- [Directions for this task]: Copy out the listing word for word, starting with the line that contains "Task: Jump to the last record" and going on through the line that contains "Viewport: 1339px width, 680px", both included. Write nothing else.

- [Information supplied]:
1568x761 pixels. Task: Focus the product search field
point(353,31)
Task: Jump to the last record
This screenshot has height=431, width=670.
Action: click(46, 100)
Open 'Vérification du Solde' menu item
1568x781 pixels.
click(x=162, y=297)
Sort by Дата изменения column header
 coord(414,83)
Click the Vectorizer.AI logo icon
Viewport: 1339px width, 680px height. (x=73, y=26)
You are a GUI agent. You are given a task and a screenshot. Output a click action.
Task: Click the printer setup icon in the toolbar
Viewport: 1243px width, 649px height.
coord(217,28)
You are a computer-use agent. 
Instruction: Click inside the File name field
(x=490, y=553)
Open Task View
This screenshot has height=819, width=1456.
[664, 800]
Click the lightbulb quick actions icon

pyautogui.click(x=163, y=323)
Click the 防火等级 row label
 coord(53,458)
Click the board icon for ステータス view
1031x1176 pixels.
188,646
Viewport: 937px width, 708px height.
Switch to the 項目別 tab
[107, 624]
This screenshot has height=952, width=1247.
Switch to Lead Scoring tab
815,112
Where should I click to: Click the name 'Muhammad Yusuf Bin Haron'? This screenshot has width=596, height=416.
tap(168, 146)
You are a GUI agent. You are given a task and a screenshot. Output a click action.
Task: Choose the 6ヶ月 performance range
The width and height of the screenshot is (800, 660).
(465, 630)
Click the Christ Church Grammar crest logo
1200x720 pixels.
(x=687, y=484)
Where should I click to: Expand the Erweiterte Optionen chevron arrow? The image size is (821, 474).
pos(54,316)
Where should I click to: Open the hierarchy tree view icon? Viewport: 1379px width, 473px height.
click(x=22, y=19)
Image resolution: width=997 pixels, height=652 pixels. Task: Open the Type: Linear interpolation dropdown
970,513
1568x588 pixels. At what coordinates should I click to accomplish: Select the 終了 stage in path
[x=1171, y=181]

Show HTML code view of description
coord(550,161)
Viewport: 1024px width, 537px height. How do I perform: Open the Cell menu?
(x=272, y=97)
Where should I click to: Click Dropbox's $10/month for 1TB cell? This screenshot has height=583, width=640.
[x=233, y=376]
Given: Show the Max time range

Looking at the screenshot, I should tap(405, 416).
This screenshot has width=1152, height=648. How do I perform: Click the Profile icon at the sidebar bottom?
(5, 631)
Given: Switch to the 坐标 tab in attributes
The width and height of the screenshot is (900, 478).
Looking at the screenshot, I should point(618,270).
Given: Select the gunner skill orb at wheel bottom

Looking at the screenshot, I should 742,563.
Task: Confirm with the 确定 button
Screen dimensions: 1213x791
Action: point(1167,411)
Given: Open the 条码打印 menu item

- [Correct answer]:
Task: Jump to the last record
This screenshot has height=431, width=670.
Action: click(46, 100)
Open 'Vérification du Solde' menu item
1568x781 pixels.
click(x=162, y=297)
Sort by Дата изменения column header
 coord(414,83)
Click the Vectorizer.AI logo icon
Viewport: 1339px width, 680px height. (x=73, y=26)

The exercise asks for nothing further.